No pico de sua popularidade, "One Tree Hill" atraía 4,3 milhões de espectadores por episódio e, nada surpreendentemente, boa proporção dessa audiência era formada por mulheres. Bush disse que as atrizes, apesar de sua popularidade, ainda assim tinham de lutar pelo desenvolvimento e crescimento de suas personagens.
"Não passava despercebido para nós que os meninos tinham personagens completamente desenvolvidos, com pais, e literalmente mulher alguma da série tinha pais", disse a atriz. "Éramos tratadas mais ou menos como a versão televisiva de cachorrinhos ou bolsas. Éramos acessórios para os meninos".
"One Tree Hill" não era perfeita, e certamente faltava diversidade ao elenco, questões com que Burton Morgan, Bush e Lenz lidam no podcast. Nos seus momentos mais absurdos, um cachorro comeu um coração humano, um perseguidor sinistro fingiu ser o irmão de um personagem, e uma babá tentou seduzir um homem e em seguida sequestrou o filho dele. E Drama Queens não evita discutir esses momentos bizarros, o que torna o podcast ainda mais delicioso.
"Não era como uma versão forte de ‘Riverdale’", disse Bush. "E nem sobre lobisomens ou vampiros.
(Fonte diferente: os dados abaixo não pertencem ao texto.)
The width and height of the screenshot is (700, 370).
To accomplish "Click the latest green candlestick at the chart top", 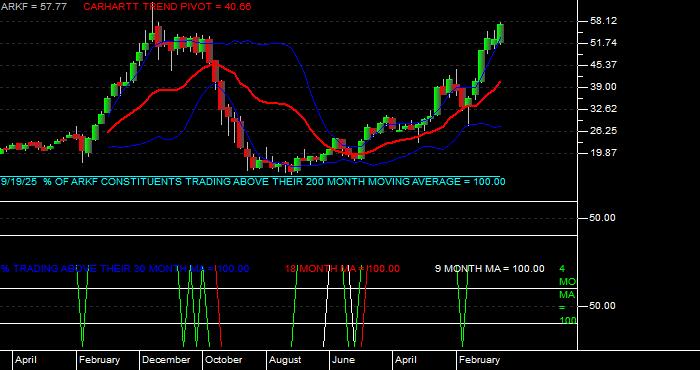I will tap(500, 33).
Era sobre famílias. E você via jovens lutando contra o abandono, com questões de privilégio, com a pobreza, e os via descobrir o potencial da intimidade sexual".
Ver Haley, Brooke e Peyton passando pelo altos e baixos das amizades femininas, do casamento e da maternidade era certamente uma diversão, mas também uma fonte de esperança. Depois de cada briga, as personagens encontravam maneiras de se reaproximar.
Ouvir as atrizes falando sobre as dificuldades de amadurecer e de se manterem amigas na vida real é reconfortante, e um lembrete tocante de que as personagens eram representadas por pessoas reais, que cresceram juntas no ramo.
"As meninas, especialmente, estavam sempre em busca de amizades femininas positivas e autênticas", disse Lenz. "Era o lugar certo e a hora certa, com a combinação certa de autenticidade centrada, positividade e amizade feminina".
Lenz disse que durante a série ela era parte de um grupo "controlador" e que isso a tinha impedido de se aproximar tanto quanto gostaria de seus colegas de elenco. O podcast lhe deu a oportunidade de compensar alguns dos momentos perdidos, e a faz pensar sobre o que ensinará à filha sobre a amizade feminina.
"Agora tenho a oportunidade de regravar minhas cenas, com relação a essas amizades femininas, de aprender a confiar, baixar a guarda e ser vulnerável, e isso é bom para minha filha porque estou aprendendo coisas que posso transmitir a ela", disse a atriz.
A reaproximação para o podcast também fez com que as atrizes recordassem o quanto representavam para os espectadores leais.
"O recado que eu recebia vezes e vezes sem conta era o de o quanto eu era substituível", disse Burton Morgan, com lágrimas nos olhos. "E a lição de humildade agora é que, depois de receber essa mensagem, ver os fãs aparecerem para um podcast 18 anos mais tarde a fim de lhe dizer que você não é substituível é uma sensação boa demais".